## Task statement
The entries are to be given back verbatim; no picture is to be copied.

## Listed entries

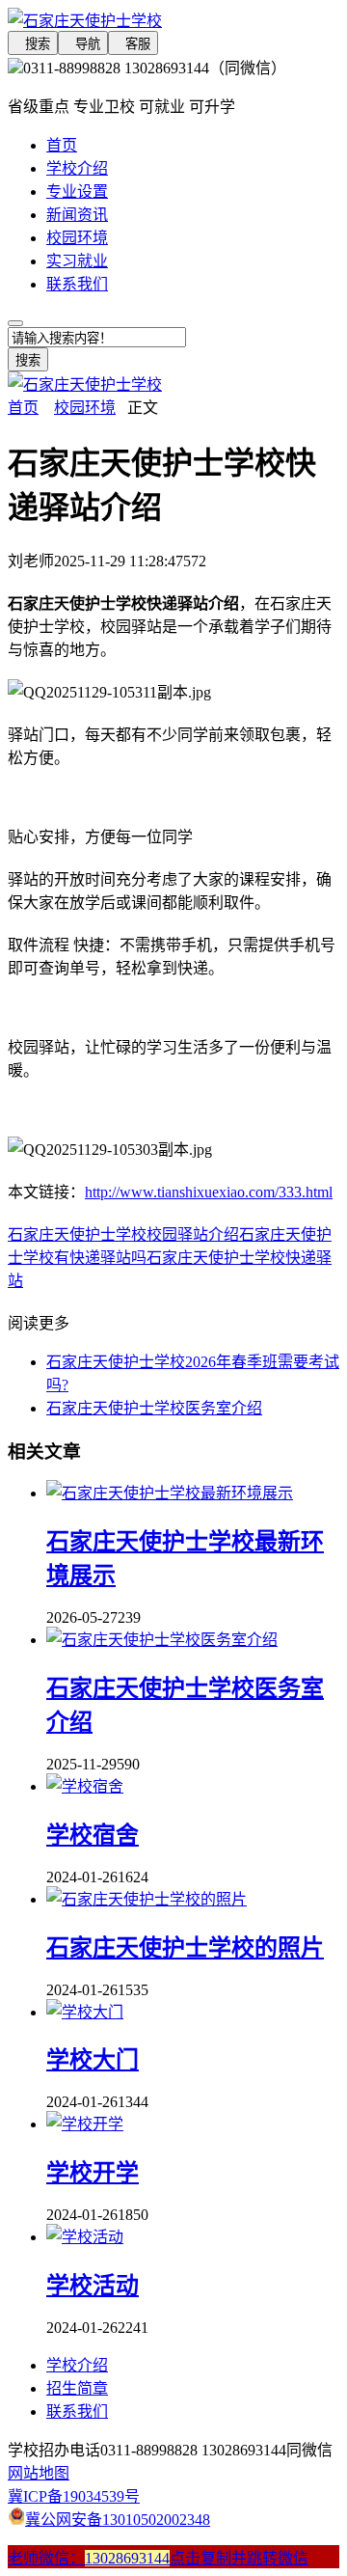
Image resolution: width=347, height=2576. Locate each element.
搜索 (32, 44)
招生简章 (77, 2388)
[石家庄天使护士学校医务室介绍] (162, 1639)
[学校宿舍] (84, 1786)
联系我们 (77, 284)
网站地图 (38, 2473)
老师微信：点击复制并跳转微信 (158, 2558)
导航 (83, 44)
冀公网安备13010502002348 (117, 2519)
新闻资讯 (77, 214)
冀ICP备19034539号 (74, 2496)
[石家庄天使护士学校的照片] (146, 1899)
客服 (133, 44)
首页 (61, 145)
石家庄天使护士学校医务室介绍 (154, 1408)
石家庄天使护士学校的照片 (185, 1947)
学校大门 (92, 2059)
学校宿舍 (92, 1835)
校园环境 (77, 238)
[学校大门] (84, 2012)
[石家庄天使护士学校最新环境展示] (169, 1493)
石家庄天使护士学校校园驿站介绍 (123, 1234)
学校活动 (92, 2285)
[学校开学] (84, 2124)
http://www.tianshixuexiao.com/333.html (209, 1192)
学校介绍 (77, 168)
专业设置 (77, 191)
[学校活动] (84, 2237)
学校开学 (92, 2172)
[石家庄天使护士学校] (173, 19)
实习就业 (77, 261)
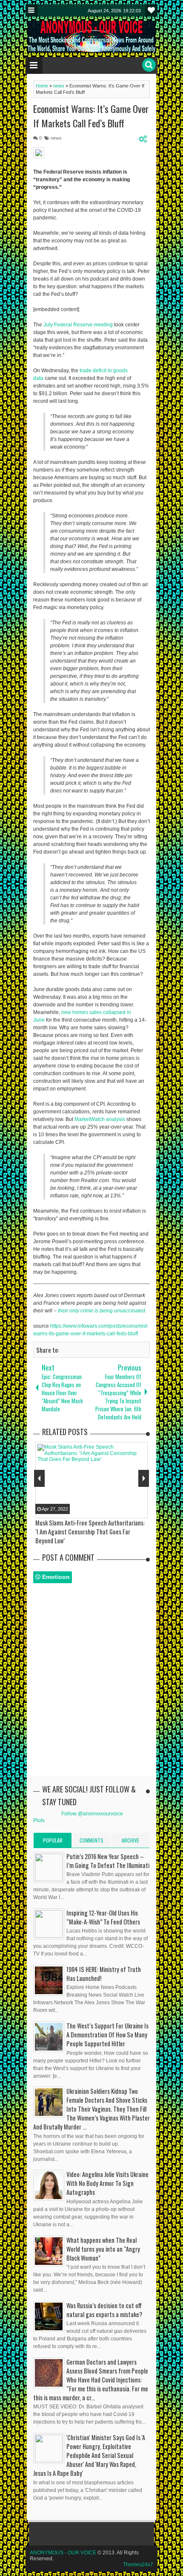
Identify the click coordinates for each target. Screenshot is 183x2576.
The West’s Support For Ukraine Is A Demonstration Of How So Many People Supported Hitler (107, 2034)
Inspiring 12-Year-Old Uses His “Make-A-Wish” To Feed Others (103, 1917)
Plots (39, 1820)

## Answer for the task
Image resolution: width=347, height=2576. Locate each element.
搜索 (32, 44)
招生简章 (77, 2388)
[石家庄天使护士学校医务室介绍] (162, 1639)
[学校宿舍] (84, 1786)
联系我们 (77, 284)
网站地图 (38, 2473)
老师微信：点击复制并跳转微信 (158, 2558)
导航 (83, 44)
冀公网安备13010502002348 (117, 2519)
新闻资讯 (77, 214)
冀ICP备19034539号 (74, 2496)
[石家庄天使护士学校的照片] (146, 1899)
客服 (133, 44)
首页 (61, 145)
石家庄天使护士学校医务室介绍 (154, 1408)
石家庄天使护士学校的照片 (185, 1947)
学校大门 (92, 2059)
学校宿舍 (92, 1835)
校园环境 (77, 238)
[学校大门] (84, 2012)
[石家庄天使护士学校最新环境展示] (169, 1493)
石家庄天使护士学校校园驿站介绍 (123, 1234)
学校活动 (92, 2285)
[学校开学] (84, 2124)
http://www.tianshixuexiao.com/333.html (209, 1192)
学校介绍 (77, 168)
专业设置 (77, 191)
[学校活动] (84, 2237)
学校开学 (92, 2172)
[石家庄天使护士学校] (173, 19)
实习就业 (77, 261)
Identify the click coordinates for each target. Screenshot is 183x2576.
The West’s Support For Ukraine Is A Demonstration Of How So Many People Supported Hitler (107, 2034)
Inspiring 12-Year-Old Uses His “Make-A-Wish” To Feed Others (103, 1917)
Plots (39, 1820)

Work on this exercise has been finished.